Los ejércitos no retroceden sin razón, la imposibilidad de atravesar la muralla es una excusa, se decía Boris, debe existir una respuesta más compleja, una sucesión lógica de acontecimientos que causara el extraño comportamiento del enemigo.

La ofensiva de Alción lo tomó por sorpresa, cuando divisó a lo lejos el amenazador ejército que se aproximaba con una intención clara de invasión tuvo que confirmar que no estaba en realidad en otra de sus recurrentes pesadillas. Dos días resistió el embate violento de sus proyectiles, el fuego de sus flechas, los estragos que ocasionaron sus catapultas. Pero él cumplió plenamente la importante responsabilidad de proteger la frontera en nombre de su título y su reputación, y no permitió que las hordas enemigas ingresaran a su territorio.

Aunque poco pudo hacer contra el avance hacia el interior a través de las llanuras, los caminos y los bosques; observó con horror que unidades de avanzada penetraban su amado reino, en una excursión que evidentemente tenía como objetivo llegar hasta la capital real.

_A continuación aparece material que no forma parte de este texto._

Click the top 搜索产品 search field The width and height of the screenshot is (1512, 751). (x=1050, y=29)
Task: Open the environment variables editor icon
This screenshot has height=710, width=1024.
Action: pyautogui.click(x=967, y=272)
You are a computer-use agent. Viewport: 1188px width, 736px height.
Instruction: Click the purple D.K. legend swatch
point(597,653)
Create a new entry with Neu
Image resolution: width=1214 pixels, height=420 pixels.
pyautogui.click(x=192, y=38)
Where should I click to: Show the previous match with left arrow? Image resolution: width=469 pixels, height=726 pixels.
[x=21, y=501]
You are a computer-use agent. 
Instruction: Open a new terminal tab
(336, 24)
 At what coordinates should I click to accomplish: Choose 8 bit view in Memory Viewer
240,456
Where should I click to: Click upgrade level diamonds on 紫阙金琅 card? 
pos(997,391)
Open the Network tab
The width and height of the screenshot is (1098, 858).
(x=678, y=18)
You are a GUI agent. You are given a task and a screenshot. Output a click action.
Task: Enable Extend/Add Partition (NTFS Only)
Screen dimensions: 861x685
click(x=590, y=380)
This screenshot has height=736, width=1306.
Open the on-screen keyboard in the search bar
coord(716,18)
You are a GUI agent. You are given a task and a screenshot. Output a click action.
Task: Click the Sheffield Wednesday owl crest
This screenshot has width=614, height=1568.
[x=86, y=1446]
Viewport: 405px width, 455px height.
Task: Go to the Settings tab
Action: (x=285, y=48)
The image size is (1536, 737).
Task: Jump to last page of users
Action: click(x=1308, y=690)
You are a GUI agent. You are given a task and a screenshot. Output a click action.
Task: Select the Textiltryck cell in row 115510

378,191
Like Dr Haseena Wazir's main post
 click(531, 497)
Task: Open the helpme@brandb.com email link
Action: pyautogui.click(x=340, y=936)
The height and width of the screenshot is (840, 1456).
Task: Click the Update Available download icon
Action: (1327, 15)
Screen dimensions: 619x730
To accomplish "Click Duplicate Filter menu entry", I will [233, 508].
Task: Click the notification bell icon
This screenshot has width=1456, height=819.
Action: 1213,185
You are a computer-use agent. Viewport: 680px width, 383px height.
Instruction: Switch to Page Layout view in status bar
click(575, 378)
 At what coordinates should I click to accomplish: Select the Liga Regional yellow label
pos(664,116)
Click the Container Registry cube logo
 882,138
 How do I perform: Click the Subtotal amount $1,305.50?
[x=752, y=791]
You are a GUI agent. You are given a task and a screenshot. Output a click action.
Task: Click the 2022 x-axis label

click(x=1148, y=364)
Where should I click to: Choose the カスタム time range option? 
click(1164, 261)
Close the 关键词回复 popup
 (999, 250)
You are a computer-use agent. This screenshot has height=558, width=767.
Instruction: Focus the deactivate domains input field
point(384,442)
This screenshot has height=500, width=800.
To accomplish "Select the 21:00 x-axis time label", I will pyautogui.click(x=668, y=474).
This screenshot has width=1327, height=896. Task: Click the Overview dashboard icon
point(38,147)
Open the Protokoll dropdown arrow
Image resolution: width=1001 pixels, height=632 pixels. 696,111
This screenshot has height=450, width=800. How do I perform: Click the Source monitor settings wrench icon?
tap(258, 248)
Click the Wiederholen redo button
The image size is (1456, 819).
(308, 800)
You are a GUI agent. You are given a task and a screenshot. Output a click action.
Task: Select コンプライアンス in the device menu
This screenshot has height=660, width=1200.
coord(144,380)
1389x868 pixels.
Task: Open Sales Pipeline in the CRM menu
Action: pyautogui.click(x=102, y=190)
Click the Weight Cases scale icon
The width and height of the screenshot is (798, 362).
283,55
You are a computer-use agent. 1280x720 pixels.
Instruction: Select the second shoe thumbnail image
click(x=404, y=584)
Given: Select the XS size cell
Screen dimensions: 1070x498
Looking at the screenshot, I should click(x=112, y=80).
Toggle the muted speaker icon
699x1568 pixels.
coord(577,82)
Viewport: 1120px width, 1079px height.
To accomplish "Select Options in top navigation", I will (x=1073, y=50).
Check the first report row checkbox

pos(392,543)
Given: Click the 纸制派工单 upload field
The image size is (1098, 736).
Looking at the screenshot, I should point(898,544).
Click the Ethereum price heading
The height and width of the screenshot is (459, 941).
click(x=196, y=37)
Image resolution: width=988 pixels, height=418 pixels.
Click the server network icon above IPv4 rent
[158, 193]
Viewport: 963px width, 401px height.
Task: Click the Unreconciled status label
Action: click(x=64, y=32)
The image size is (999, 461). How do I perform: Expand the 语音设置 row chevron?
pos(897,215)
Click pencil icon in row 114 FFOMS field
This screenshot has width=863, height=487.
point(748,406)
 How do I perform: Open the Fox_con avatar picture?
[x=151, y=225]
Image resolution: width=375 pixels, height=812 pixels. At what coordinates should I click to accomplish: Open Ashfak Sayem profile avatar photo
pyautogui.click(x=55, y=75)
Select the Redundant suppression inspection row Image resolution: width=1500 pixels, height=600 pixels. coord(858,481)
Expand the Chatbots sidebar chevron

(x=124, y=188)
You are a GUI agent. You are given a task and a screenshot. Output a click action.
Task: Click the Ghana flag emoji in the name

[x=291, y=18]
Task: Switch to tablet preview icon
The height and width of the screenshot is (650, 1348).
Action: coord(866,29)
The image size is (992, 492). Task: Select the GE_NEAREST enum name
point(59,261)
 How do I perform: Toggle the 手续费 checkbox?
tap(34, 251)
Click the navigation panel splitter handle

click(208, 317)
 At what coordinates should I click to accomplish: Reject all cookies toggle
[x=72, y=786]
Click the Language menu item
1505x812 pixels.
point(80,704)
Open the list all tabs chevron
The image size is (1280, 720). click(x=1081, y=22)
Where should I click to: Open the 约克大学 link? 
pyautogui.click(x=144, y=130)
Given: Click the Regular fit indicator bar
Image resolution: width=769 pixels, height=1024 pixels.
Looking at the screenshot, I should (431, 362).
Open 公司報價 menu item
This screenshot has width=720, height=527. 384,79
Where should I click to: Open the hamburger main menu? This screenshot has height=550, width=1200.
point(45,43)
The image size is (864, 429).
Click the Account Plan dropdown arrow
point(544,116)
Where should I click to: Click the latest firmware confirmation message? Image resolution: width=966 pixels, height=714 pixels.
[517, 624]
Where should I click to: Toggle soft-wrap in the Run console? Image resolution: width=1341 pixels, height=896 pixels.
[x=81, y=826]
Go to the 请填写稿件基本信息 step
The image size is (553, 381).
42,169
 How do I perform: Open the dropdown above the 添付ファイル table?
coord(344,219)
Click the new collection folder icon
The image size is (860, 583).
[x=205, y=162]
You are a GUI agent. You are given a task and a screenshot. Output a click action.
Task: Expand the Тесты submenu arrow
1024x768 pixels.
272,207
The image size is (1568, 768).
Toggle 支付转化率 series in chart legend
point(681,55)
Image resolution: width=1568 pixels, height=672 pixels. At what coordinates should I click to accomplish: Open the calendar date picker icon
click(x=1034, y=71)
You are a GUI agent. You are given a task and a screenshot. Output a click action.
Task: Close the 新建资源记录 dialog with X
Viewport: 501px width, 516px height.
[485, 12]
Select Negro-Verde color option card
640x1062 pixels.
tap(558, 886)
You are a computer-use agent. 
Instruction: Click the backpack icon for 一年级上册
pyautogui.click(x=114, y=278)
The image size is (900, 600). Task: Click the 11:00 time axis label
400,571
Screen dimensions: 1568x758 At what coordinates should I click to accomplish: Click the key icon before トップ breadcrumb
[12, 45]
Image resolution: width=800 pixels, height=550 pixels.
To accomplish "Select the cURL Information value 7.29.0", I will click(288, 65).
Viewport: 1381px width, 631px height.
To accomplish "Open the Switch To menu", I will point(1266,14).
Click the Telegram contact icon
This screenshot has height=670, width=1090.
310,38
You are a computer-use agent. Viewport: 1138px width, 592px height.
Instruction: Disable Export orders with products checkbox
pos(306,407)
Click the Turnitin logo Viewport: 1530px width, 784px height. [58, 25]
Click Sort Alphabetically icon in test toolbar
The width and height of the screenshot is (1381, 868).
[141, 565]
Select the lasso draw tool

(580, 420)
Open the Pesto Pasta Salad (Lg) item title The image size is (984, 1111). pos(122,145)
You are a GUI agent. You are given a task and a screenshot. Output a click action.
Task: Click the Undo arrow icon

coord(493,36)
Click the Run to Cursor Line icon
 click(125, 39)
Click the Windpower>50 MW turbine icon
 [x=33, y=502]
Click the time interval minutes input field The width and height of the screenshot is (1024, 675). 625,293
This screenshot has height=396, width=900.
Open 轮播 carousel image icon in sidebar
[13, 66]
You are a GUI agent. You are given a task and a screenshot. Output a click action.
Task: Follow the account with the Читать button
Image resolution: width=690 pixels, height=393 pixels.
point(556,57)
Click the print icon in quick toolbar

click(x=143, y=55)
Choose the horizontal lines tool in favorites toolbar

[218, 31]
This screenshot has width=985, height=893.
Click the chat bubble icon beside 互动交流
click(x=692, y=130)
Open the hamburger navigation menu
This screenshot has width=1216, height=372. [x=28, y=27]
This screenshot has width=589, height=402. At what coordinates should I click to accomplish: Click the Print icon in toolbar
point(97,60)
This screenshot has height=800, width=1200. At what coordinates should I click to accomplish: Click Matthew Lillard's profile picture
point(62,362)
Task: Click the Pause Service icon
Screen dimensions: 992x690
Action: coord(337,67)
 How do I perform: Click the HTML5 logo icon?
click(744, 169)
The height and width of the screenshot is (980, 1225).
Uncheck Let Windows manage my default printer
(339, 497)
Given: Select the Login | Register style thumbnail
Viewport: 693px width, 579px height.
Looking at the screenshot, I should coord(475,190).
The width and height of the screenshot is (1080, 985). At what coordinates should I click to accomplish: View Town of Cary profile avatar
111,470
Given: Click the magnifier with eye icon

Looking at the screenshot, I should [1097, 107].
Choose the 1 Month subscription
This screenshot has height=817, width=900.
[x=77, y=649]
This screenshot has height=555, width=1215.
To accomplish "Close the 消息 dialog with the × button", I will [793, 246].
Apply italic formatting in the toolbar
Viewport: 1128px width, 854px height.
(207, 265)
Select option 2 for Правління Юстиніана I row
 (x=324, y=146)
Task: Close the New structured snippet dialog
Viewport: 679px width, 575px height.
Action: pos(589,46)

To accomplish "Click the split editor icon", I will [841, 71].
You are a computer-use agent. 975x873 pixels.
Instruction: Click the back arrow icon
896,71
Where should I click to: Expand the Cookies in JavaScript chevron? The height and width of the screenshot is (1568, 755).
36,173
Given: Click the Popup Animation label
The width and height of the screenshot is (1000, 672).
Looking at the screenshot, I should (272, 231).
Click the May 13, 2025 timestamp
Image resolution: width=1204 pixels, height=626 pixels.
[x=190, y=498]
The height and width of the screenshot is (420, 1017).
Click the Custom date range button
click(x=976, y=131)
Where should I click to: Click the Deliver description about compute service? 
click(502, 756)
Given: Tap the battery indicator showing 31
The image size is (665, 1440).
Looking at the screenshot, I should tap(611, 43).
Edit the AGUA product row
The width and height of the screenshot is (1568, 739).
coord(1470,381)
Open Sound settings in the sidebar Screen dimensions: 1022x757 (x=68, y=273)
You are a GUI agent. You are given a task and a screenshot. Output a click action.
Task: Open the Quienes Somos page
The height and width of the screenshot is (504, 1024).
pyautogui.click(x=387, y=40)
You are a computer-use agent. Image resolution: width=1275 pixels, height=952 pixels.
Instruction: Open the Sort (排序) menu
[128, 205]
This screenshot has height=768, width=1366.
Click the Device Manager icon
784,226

Sin embargo, luego de una dura resistencia, y de tener el corazón constantemente en el puño, advirtió que la fuerza invasora retrocedía sus líneas hacia el fondo en un cuidadoso desplazamiento de regreso. Él aún distinguía sus antorchas y sus artilugios de guerra en el horizonte, por lo que su retirada no era definitiva sino que volverían en cualquier momento a retomar el ataque.

A pesar de que ahora estaba advertido y vacunado contra la sorpresa y el asombro, Boris no consiguió aplacar su mar de confusión. Sabía que la contienda se retomaría pronto, pero no entendía las decisiones del enemigo, y esto, para un estratega militar, significaba una marcada desventaja.

—Confía en mí, Boris —insistió el barón.

El marqués le lanzó una sutil mirada. A los ojos de Boris, Eric Ealsig era solo un joven sin ambición real, con poca conciencia de lo que ocurría a su alrededor, vivía creyendo que las cosas se solucionaban espontáneamente, sin intervención y sin esfuerzo. Quizá por eso la baronía que presidía era una de las más pobres y atrasadas del reino. La juventud del barón, lejos de inspirar una vitalidad codiciable, se hundía en una abierta dejadez e ignorancia. Es por esa razón que Boris debía protegerlo, fue la petición que le hizo el antiguo barón de Casovor como su última voluntad.